Rights plans can also be set at a lower threshold (generally just under 5%) as needed to protect net operating loss (or NOL) carryforwards and similar tax attributes — valuable tax assets which can be significantly impaired if a company undergoes a change of control as defined by the Internal Revenue Code.
Below are some key considerations related to rights plans in the current market.
Putting a Pill “On the Shelf”
All companies should be paying closer attention to the composition of their shareholder base and trading activity (especially because market volume and volatility may provide cover for rapid accumulations), and ensuring that the board is equipped to act quickly. Putting a rights plan “on the shelf” is simply doing the preparatory legal work and board consultation in advance so that, if it becomes necessary to deploy a rights plan quickly, the timeline to do so can be accelerated. This preparation generally involves drafting the shareholder rights plan and related documentation, discussing the plan and related fiduciary duties with the board, and conferring with advisors about potential terms.
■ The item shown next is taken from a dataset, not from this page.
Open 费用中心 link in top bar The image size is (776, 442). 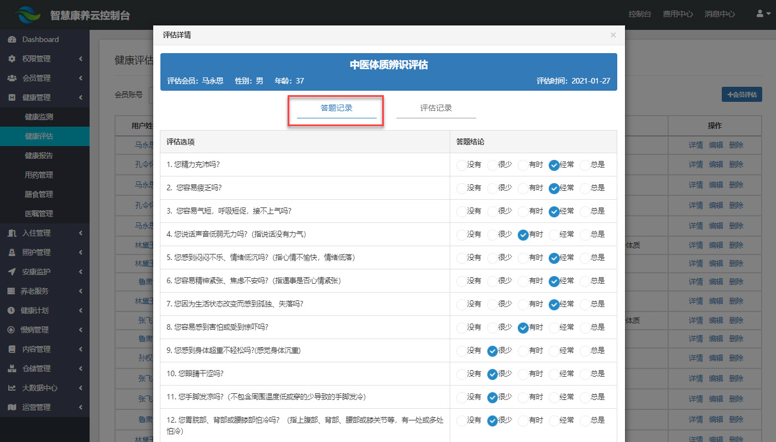678,14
In contrast to the actual implementation of a rights plan, putting one on the shelf does not require any formal board action or public disclosure. Combined with an effective stock watch program, keeping a pill on the shelf is appropriate advance preparation for companies under most circumstances.
Adopting a Pill
But, for some companies, amidst the extreme volatility in the market today, it may make sense to actually adopt a rights plan if other risk factors are present. These include unusual or suspicious trading patterns or other specific evidence or concerns about opportunistic accumulation by an unsolicited acquirer or activist that could result in a substantial stake being accumulated before disclosure is required by securities or antitrust regulations, thereby reducing the board’s leverage to protect the interests of all shareholders.
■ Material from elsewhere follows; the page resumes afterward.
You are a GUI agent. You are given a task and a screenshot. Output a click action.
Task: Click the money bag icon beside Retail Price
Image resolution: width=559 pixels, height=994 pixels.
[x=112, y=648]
Where a rights plan is adopted, the exact terms and duration of the plan should be tailored to the specific risks being addressed, which we expect will often involve a short-term plan to address immediate concerns raised by the current crisis.
While during normal times the adoption of a shareholder rights plan on a “clear day” may garner negative reactions from a company’s shareholder base as well as proxy advisory firms, shareholders today may be more likely to accept the rationale for a properly tailored rights plan and we would expect that the proxy advisory firms may be more open-minded to the implementation of short-term plans designed to address specific risks.
During these times of market dislocation and low interest rates, the urgency for currently adopting a pill may be even greater for a company with meaningful NOL tax assets, particularly if it thinks it might otherwise generate taxable income in the medium term, including through liability management transactions or opportunistic debt repurchases.
As described in our previous M&A Update, Section 382 of the Internal Revenue Code applies a formulaic limitation (tied to equity value and a published interest rate) on the ability of a company to use its NOL carryforwards in future years if it undergoes an “ownership change” (i.e., if the ownership by 5% shareholders of the company changes by 50% or more during a rolling three-year period). Shareholder rights plans can be tailored to address NOL ownership changes by deterring accumulations in excess of this 5% threshold, thereby protecting a company’s valuable tax assets.